> _Texto da página_:
Este homem é o melhor do mundo, como o Ronaldo (e, por acaso, até trabalha com ele)
Tem 34 anos, mais 200 pares de ténis no armário, uma paixão pelo desporto e pelo digital, e a responsabilidade de liderar a nível global o marketing digital da Nike, como Global Brand Digital Director. Para a consultora Leaders, Nuno Moura é um dos melhores do mundo naquilo que faz. O português, que está sedeado em Portland (EUA) desde 2014, está nomeado para o prémio “Leaders Under 40”, que distingue os melhores talentos mundiais na indústria desportiva, com menos de 40 anos, na categoria de Digital & Technology. Nuno Moura está entre os 35 melhores profissionais do mundo na indústria do desporto, selecionados entre 780 candidatos, num prémio cujos vencedores serão conhecidos na próxima semana, a 4 de outubro, em Londres.
Como é que chegas à Nike? Foi um processo inesperado e repentino. Trabalho na indústria de comunicação e marketing há mais de 13 anos. Passei um longo período da minha carreira a trabalhar nos headquarters europeus da MTV, em Camden Town, Londres, num período em que a música e os seus protagonistas gozavam ainda de um estatuto de quase “deuses na terra”.

> _Extrato de dados_:
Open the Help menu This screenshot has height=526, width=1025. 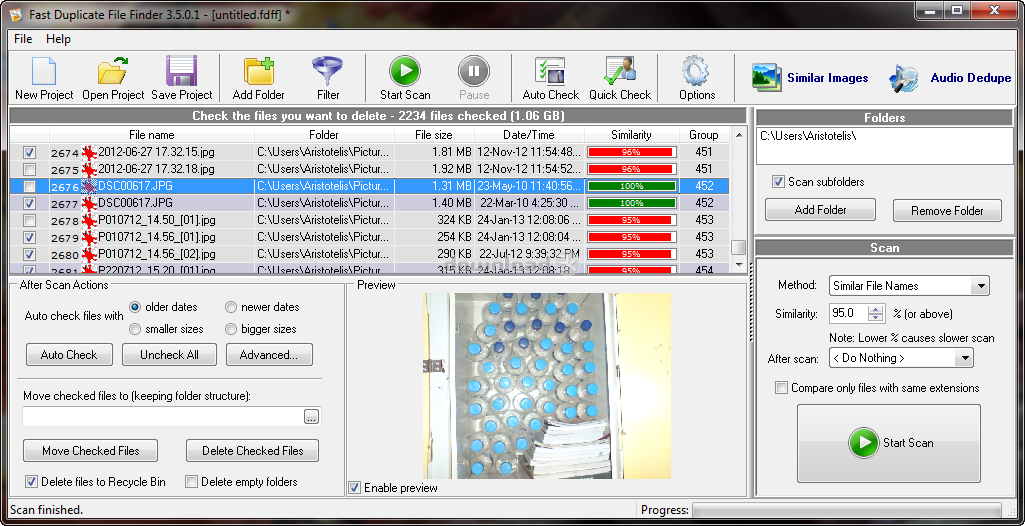(x=58, y=39)
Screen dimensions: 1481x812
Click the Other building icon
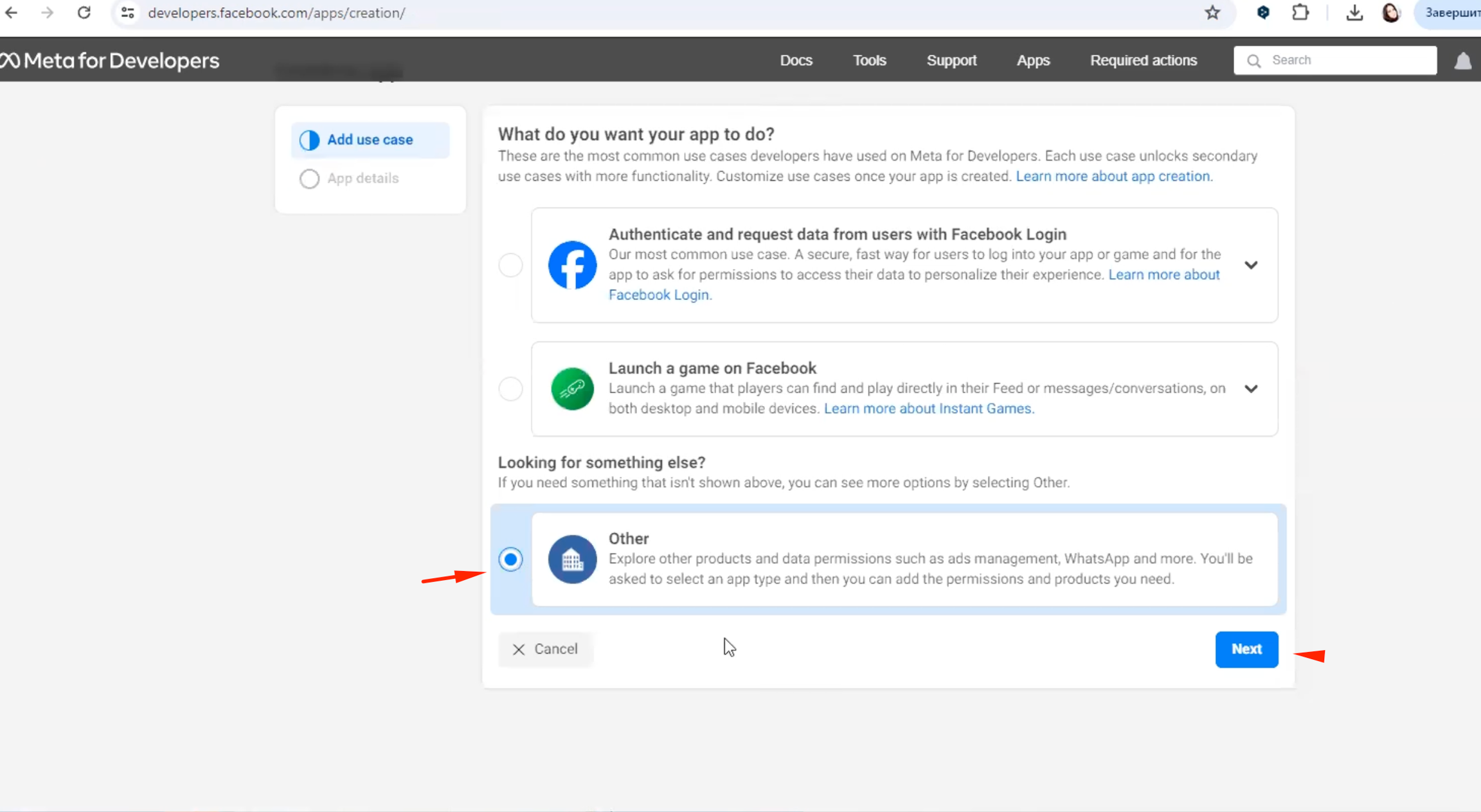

> _Exercícios_:
1. Responda às perguntas seguintes com base no texto sobre Nuno Moura.
(a) Quantos anos tem Nuno Moura?
(b) Em que cidade está sedeado desde 2014?
(c) Em que zona de Londres ficavam os headquarters europeus da MTV onde trabalhou?
2. Continue o texto sobre Nuno Moura a partir da última frase apresentada.

> _Respostas_:
1.
(a) 34 anos.
(b) Portland (EUA).
(c) Camden Town.

2.
Antes das redes sociais… Antes da explosão das redes sociais que vieram humanizar essas super-estrelas, ao criar maior proximidade e interação com o público. Até aí, um olhar mais íntimo era apenas possível através de plataformas como a MTV que permitiam aos fãs espreitar a vida das suas estrelas, para lá das cortinas dos palcos e das capas de revistas. Foram quatro anos críticos, passados numa casa-chave para o meu processo de maturação profissional e onde me especializei no consumidor jovem. A audiência, na minha óptica, mais exigente e perspicaz. Extremamente interessante de trabalhar. Porquê? Porque te obriga a ser super criativo, mais inovador a cada dia e sempre muito autêntico em tudo o que fazes.
Foi lá, na MTV, que começaste a especializar-te no digital? Sim. Na MTV comecei a explorar o potencial do digital e do mobile. Foquei-me na forma com os novos media e as novas plataformas permitiam o alargamento da distribuição, a maior proximidade com as audiências, e até uma maior satisfação dos consumidores, e a forma como tudo isto poderia beneficiar o crescimento da marca.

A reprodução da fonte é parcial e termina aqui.